- _Reading text_
################
Opened 9 years ago

Closed 5 years ago

# Japanese wiki page name doesn't autowikify

Reported by: Owned by: Takatoshi Kondo Ryan J Ollos normal AutoWikifyPlugin normal Ryan J Ollos, Jun Omae 0.10

### Description

Japanese wiki page (page name is written in Japanese, not contents) doesn't wikify automatically.

I think it's concerned with utf-8 multibyte string.

In _update method, utf-8 string is escaped. Is it correct behavior ?

### comment:1 Changed 9 years ago by Alec Thomas

The re.escape() is necessary to ensure page names with characters that are regex operators don't break the regular expression.

Are you running the latest version of Trac? Can you paste a page name that doesn't work?

### comment:2 follow-up:  13 Changed 9 years ago by Takatoshi Kondo

I use trac version 0.10.4.

I inserted "print(self.pages)" in autowikify.py.

    def _all_pages(self):
self.pages = set(WikiSystem(self.env).get_pages())
print(self.pages)


Output:

set([u'WikiNewPage', u'\u3042\u3042\u3042\u3042', ...snip...])


For example, page u'\u3042\u3042\u3042\u3042' does't autowikify.

Page name is below same as u'\u3042\u3042\u3042\u3042'.(Can you see?)

ああああ

### comment:3 Changed 9 years ago by Alec Thomas

Yes, thanks! I'll try this out tonight.

### comment:4 Changed 9 years ago by Takatoshi Kondo

I fixed this problem in my local environment.

• trac version 0.11.1

Solution consists of two parts.

1.Add locale flag in trac wiki system

2.Remove blank "\b" from patterns in autowikify plugin.

• See remove_blank.patch
• Japanese words don't separate with blank.
• But I think this function should be able to toggle by option.

### comment:5 Changed 8 years ago by Christian Boos

I closed #T7552 as wontfix, since I don't think the problem comes from Trac.

The actual problem is also not related to the way re.escape deals with unicode objects as I originally thought:

>>> import re
>>> pages = [u"ああああ", 'WikiStart']
>>> pattern = r'\b(?P<autowiki>' + '|'.join([re.escape(page) for page in pages]) + r')\b'
>>> pattern
u'\\b(?P<autowiki>\\\u3042\\\u3042\\\u3042\\\u3042|WikiStart)\\b'
>>> re.search(pattern, u' \u3042\u3042\u3042\u3042 ', re.UNICODE).span()
################
- _Instructions for the task_
Answer these questions using the ticket:
(a) Which Trac version does Takatoshi Kondo say he uses in comment:2?
(b) According to Alec Thomas, why is re.escape() necessary?
(c) In comment:4, what does Takatoshi Kondo propose removing from the patterns in the autowikify plugin?
The rows that come next have nothing to do with the ticket.

(Rows on target coordinates)
################
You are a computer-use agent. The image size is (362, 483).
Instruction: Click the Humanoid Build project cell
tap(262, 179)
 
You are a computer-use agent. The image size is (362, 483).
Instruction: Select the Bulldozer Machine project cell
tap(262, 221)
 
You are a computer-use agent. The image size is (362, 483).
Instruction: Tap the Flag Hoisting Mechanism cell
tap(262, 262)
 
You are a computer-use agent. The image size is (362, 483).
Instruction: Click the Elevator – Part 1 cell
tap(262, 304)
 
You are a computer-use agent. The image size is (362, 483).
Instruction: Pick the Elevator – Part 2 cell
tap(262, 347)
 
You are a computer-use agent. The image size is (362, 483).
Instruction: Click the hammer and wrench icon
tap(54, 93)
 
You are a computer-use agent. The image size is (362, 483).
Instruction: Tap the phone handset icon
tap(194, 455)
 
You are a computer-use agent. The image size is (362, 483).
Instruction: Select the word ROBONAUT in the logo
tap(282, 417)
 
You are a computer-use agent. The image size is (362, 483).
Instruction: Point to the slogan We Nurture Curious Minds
################
- _The response_
(a) Trac version 0.10.4.
(b) It keeps page names with characters that are regex operators from breaking the regular expression.
(c) The blank "\b".